С т е п а н и д а. Наши Жигули, говорят, место самое красивое на всю Россию. Но все равно — Волга, она Волга.
Ч е р н ы ш е в с к и й. Вас за бунт сюда прислали?
С т е п а н и д а. За бунт. Началось в Казанской, и будто Антон Петров дал приказ всей Волге подниматься против господ. Но пока до нас приказ дошел, войско в Казанской всех победило и к нам пришло. И показали нам волю. Только из нашей деревни шесть мужиков да нас, баб, четверо в Сибирь погнали. Захватили мы по горсти нашей самарской земли — я и сейчас за иконой держу — и пошли.
Ч е р н ы ш е в с к и й. Трудно здесь живется?
С т е п а н и д а. Нашему брату мужику где легко? Мы здесь пестрый столб караулим, да серый камень, да темный лес. А еще тоска такая возьмет — ложись да помирай. Здесь все не как в России. И дрова не такие, и печка по-другому сложена, и хлеб не по-нашему пекут. И веники здесь плохие — больше насоришь, чем выметешь.

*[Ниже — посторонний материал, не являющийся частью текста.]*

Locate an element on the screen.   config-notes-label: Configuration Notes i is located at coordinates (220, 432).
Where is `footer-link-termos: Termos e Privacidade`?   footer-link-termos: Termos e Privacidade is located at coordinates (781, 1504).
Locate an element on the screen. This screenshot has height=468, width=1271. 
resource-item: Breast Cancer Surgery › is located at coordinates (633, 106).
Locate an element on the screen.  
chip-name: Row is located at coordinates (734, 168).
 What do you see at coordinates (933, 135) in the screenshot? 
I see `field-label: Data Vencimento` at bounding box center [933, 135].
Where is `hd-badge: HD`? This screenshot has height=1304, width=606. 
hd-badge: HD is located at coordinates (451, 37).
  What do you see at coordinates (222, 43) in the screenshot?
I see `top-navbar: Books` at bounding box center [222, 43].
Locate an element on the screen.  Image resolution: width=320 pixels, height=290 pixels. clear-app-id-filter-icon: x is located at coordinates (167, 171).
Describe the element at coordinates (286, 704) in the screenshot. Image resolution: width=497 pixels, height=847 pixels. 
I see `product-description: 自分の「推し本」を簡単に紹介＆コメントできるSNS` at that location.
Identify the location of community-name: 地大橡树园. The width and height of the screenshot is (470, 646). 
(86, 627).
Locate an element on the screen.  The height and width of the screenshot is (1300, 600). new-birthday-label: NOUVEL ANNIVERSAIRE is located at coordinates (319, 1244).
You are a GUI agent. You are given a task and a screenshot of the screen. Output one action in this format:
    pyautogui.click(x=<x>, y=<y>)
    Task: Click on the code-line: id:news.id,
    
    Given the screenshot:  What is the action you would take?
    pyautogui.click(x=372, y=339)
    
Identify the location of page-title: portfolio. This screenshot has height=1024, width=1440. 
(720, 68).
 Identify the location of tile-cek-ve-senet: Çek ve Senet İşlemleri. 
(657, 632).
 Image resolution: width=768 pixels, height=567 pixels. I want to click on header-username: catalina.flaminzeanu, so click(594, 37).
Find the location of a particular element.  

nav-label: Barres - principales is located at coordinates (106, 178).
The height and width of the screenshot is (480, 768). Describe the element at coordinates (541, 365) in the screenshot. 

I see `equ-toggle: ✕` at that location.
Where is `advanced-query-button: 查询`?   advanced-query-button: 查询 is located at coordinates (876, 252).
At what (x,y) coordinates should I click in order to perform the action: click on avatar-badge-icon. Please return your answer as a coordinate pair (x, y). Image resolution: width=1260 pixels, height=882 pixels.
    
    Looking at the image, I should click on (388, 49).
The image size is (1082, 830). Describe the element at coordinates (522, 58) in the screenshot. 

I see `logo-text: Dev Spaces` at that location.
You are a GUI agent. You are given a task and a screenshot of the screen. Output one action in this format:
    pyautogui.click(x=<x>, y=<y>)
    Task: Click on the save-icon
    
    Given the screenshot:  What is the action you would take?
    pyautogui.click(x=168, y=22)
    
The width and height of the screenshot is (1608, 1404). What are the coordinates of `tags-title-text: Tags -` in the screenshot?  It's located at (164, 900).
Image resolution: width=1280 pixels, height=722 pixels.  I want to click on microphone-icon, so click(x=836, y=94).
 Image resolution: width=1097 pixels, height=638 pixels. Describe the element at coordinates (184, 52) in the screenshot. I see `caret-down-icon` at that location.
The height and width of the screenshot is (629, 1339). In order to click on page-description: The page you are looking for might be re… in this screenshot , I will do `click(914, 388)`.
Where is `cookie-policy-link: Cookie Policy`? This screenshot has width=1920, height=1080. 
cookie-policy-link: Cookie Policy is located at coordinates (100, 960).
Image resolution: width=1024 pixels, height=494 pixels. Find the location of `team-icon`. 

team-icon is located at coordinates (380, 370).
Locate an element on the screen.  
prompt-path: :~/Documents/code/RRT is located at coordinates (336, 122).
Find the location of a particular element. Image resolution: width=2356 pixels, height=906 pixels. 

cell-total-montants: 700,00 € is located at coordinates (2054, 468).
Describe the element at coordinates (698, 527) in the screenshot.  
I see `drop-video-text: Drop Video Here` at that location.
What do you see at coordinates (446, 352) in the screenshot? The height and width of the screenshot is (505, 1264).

Ч е р н ы ш е в с к и й. Но люди-то не хуже?
С т е п а н и д а. Люди разные. Я когда дома жила, думала, все честные люди по домам живут, а в тюрьмах только воры и разбойники. А потом насмотрелась и вижу: самых хороших людей в тюрьмах держат.
Ч е р н ы ш е в с к и й. А наши саратовские ребята их ловят…
С т е п а н и д а. Ваши саратовские — народ отчаянный. Вы не поете?
Ч е р н ы ш е в с к и й. Голосом бог обидел.
С т е п а н и д а. Жалко. Спели бы в два голоса.
Ч е р н ы ш е в с к и й. Веришь?
С т е п а н и д а. А как же без веры? Неужто человек только на муку рождается.
Ч е р н ы ш е в с к и й. И в Сибири можно хорошо жить.
С т е п а н и д а. Можно, батюшка, можно. Вот, говорят, в нашей же Саратовской губернии из одного села все мужики и бабы в Сибирь ушли. Они эту волю прочитали, взбунтовались, а как узнали, что на них войско идет, погрузились на телеги и уехали. И выбрали они большую поляну в тайге, стали избы рубить. И землю стали пахать все вместе, миром, — такая деревня дружная оказалась, ну и в беде-то все друг за друга держатся. И живут, говорят, припеваючи. Никого не знают — ни царя, ни господ. Пашут вместе, хлеб убирают вместе. И всего у них вдосталь — и хлеба и скотины. И ничего им не надо, сами себе одежу и обувку шьют, только с солью маются. За солью в город приезжают, там их наши ямщики видели. Только место свое не показывают, и дорогу к ним ни один ямщик не знает. Наш народ ежели миром возьмется, ему и тайга посторонится. Вот бы в это место царя привезти! И то ему небось про народ только плохое говорят: дескать, работать мужики не любят, бунтовать любят.
Ч е р н ы ш е в с к и й. А сам-то царь хороший человек?
С т е п а н и д а. Говорят, хуже самого лютого помещика. Сказывают, был при нем важный генерал и сенатор Чернышевский. И сказал он однажды царю: «Сколько на нас золота, серебра навешано, а много ли мы работаем? Меньше всех! А которые больше всех работают, те вовсе, почитай, без рубах. И все так идет навыворот. И надо бы нам поменьше маленько богатства, а работы бы прибавить, а прочему народу убавить тягостей». И царь будто осердился — правда-то глаза колет — и за эти слова отправил Чернышевского в каторгу. Вы про это не слышали?
Ч е р н ы ш е в с к и й. Про Чернышевского слышал.
С т е п а н и д а. Ямщики говорили. И будто царь про этого Чернышевского каждое утро спрашивает, нет ли ему какого послабления? На всю жизнь осердился.
Вы в Россию или на восток?
Ж е н щ и н а. На восток.
С т е п а н и д а. Мы на краю света живем, под небо сугорбившись ходим. Про наших баб говорят, они белье полощут — вальки на небо кладут. Куда же еще дальше гонят? Пойти самоварчик подогреть!
Ж е н щ и н а
Ч е р н ы ш е в с к и й. Мы с вами знакомы? Простите — не узнаю.